The lines to copy are those in the listing that hold the word "Choose".

Dataset excerpts below:

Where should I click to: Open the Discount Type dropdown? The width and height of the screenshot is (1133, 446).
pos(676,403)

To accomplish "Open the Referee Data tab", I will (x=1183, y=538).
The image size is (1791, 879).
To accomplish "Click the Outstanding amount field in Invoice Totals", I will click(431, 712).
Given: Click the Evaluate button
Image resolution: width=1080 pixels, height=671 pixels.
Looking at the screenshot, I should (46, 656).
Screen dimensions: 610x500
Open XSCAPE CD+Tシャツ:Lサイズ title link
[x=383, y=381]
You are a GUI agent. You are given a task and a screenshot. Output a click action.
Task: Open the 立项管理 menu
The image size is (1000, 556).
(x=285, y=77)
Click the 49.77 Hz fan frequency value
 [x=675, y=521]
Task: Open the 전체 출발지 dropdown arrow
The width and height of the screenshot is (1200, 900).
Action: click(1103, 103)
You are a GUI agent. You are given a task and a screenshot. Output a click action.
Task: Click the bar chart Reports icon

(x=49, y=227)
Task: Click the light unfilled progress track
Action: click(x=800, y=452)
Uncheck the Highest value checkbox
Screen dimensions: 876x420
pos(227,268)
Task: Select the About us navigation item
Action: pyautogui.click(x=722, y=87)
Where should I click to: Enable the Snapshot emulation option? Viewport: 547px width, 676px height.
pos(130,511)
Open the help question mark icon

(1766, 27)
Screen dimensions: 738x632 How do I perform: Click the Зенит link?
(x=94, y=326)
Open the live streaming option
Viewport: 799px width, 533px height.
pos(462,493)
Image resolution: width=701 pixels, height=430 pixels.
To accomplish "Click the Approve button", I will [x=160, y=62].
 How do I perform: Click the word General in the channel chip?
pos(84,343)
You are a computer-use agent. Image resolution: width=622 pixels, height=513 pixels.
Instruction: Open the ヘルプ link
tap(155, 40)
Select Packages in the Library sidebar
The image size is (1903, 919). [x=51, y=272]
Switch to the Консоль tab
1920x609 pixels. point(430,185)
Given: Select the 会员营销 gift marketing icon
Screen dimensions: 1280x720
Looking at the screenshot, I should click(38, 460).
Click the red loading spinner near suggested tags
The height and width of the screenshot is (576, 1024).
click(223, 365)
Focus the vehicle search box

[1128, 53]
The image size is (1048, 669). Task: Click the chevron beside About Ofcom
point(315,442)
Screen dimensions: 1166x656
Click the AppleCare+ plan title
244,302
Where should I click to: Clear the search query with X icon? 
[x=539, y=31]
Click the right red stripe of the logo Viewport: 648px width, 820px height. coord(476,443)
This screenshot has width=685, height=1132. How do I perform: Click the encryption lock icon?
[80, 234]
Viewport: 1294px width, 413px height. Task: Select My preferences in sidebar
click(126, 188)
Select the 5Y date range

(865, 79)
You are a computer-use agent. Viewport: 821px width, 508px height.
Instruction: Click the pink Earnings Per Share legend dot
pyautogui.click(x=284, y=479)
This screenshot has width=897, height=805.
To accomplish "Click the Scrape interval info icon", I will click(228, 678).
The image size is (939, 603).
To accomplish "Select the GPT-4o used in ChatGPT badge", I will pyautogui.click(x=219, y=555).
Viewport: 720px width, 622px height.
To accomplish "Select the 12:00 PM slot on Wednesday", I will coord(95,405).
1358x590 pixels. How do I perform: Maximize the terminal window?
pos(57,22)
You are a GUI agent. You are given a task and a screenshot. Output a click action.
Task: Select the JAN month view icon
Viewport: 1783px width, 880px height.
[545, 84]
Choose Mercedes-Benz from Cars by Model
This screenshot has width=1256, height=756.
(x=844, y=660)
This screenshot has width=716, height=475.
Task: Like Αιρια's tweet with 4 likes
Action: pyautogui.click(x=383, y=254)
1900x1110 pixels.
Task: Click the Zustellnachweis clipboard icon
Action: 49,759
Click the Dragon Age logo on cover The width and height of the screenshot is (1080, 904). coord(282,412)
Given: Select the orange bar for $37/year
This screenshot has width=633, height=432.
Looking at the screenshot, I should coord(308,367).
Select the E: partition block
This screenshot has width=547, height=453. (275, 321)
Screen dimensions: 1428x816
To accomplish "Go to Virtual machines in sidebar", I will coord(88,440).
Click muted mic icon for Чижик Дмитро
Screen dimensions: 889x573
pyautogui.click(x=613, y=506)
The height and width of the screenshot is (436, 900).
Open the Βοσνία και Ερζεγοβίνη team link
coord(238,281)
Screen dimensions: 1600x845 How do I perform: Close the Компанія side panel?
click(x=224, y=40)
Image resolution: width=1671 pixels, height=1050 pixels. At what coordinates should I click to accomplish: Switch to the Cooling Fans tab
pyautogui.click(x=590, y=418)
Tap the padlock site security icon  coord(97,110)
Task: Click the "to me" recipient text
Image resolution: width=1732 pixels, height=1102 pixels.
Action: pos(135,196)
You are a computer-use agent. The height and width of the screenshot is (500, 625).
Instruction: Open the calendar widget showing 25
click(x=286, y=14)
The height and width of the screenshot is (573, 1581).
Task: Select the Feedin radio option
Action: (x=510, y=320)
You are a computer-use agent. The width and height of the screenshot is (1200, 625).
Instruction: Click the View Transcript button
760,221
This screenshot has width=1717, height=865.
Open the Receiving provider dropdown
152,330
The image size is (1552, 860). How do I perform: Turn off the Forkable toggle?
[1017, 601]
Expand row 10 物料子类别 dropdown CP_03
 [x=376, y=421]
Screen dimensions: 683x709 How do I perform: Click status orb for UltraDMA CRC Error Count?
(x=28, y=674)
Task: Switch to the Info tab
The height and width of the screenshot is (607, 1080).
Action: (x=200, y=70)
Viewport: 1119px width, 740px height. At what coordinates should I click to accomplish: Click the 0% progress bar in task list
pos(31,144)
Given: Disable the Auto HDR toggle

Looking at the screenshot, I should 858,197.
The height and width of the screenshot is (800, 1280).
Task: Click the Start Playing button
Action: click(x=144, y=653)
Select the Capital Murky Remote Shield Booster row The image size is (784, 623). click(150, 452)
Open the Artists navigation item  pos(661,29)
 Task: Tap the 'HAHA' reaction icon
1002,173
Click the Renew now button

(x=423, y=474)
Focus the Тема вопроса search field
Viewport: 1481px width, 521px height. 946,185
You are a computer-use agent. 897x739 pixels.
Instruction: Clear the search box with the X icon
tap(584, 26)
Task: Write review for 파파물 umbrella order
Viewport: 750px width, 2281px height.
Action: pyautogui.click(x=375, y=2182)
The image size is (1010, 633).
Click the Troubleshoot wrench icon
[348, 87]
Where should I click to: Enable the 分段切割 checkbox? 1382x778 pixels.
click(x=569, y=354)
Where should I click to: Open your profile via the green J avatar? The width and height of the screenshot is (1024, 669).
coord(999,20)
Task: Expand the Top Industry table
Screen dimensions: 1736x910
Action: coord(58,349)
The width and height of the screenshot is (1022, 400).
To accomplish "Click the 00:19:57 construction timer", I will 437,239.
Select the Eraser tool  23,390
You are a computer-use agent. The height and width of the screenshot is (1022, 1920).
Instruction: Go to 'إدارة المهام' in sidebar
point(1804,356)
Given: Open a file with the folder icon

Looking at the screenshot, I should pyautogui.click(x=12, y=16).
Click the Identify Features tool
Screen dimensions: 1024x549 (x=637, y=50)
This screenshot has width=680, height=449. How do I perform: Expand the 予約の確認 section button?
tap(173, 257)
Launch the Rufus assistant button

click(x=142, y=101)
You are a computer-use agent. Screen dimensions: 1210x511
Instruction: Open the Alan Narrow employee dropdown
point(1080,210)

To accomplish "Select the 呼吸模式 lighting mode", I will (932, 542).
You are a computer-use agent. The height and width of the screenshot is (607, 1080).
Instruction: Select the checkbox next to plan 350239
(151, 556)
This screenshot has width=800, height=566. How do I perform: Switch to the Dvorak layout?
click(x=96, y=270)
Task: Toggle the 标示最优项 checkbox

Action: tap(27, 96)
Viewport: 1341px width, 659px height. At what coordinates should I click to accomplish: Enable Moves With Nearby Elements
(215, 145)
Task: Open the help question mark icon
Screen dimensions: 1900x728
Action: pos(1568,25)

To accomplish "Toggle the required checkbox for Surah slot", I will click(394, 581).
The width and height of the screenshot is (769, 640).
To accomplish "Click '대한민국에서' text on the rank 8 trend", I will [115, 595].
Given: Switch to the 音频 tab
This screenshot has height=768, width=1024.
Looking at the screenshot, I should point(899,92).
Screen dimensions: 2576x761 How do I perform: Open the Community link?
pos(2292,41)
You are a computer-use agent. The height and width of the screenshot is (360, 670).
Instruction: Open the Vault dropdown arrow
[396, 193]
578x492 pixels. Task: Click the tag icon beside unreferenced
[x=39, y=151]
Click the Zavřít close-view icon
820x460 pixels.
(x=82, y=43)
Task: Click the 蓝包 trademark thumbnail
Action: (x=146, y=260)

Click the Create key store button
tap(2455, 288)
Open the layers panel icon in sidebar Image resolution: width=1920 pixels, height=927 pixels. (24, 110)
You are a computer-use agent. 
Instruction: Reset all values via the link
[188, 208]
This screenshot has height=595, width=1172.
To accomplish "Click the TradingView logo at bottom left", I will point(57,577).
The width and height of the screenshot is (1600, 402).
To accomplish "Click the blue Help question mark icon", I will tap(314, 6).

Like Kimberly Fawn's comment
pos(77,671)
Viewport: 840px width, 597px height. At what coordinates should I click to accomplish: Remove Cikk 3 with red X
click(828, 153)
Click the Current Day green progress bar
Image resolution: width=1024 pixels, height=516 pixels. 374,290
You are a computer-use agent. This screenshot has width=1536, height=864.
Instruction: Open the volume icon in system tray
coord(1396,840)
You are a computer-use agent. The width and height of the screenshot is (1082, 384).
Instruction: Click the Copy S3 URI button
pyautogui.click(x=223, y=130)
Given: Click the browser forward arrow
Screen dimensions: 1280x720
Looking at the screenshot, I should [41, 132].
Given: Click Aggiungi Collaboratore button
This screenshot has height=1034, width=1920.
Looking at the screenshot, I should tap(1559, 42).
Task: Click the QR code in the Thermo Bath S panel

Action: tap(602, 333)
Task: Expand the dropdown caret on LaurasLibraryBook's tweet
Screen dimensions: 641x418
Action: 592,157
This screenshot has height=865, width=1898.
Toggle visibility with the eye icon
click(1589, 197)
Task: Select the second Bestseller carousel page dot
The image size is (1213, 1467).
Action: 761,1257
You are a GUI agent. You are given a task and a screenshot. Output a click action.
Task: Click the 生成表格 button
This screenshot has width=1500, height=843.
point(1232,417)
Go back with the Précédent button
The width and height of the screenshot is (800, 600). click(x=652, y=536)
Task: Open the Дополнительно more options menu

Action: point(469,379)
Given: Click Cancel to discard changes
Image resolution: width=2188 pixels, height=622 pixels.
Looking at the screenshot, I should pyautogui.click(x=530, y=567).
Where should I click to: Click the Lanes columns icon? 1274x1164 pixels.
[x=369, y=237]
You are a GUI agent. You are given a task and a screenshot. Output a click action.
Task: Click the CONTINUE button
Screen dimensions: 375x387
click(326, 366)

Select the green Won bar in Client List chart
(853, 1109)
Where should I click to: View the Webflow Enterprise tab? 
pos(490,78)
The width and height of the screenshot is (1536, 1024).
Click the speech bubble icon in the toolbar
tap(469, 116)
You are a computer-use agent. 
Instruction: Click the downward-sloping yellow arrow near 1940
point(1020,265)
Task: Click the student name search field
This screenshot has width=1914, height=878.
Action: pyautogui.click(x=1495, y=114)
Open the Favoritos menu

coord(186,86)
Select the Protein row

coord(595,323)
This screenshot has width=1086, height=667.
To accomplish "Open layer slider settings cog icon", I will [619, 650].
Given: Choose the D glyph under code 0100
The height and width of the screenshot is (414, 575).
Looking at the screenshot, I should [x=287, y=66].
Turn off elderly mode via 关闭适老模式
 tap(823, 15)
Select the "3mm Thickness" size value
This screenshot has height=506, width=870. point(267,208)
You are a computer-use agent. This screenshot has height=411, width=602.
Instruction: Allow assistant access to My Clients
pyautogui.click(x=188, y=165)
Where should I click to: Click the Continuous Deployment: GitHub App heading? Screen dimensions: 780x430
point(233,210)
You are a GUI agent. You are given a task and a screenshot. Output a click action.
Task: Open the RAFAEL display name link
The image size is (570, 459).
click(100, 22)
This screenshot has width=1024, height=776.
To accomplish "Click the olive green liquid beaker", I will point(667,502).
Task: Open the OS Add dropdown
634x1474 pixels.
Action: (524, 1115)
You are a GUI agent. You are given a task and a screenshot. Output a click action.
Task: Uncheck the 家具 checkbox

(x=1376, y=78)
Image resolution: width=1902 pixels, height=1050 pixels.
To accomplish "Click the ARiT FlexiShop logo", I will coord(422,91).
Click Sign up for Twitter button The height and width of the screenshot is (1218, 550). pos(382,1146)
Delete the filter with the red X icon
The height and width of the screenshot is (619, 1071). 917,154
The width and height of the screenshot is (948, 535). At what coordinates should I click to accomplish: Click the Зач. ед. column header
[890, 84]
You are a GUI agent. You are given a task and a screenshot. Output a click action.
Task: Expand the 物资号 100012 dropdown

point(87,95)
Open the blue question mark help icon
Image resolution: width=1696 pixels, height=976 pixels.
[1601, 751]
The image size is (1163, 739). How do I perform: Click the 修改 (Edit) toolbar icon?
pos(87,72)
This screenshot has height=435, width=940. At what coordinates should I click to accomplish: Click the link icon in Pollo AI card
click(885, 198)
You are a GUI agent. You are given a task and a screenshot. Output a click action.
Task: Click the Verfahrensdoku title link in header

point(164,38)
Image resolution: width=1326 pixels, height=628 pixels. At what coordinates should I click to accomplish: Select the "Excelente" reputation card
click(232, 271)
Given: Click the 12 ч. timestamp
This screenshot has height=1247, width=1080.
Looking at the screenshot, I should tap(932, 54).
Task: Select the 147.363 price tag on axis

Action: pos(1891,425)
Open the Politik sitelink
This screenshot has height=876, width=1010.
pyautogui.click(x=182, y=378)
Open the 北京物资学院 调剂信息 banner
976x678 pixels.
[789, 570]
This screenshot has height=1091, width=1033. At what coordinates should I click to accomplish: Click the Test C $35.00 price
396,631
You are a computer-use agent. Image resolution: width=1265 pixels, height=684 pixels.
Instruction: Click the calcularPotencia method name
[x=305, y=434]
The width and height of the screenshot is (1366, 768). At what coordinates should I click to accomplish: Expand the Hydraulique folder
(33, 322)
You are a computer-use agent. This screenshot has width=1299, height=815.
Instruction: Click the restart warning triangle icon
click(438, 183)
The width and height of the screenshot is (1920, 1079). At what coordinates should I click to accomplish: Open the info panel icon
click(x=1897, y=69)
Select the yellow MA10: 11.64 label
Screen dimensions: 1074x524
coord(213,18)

End of Dataset excerpts.

Written solution -
Choose Mercedes-Benz from Cars by Model
Given: Choose the D glyph under code 0100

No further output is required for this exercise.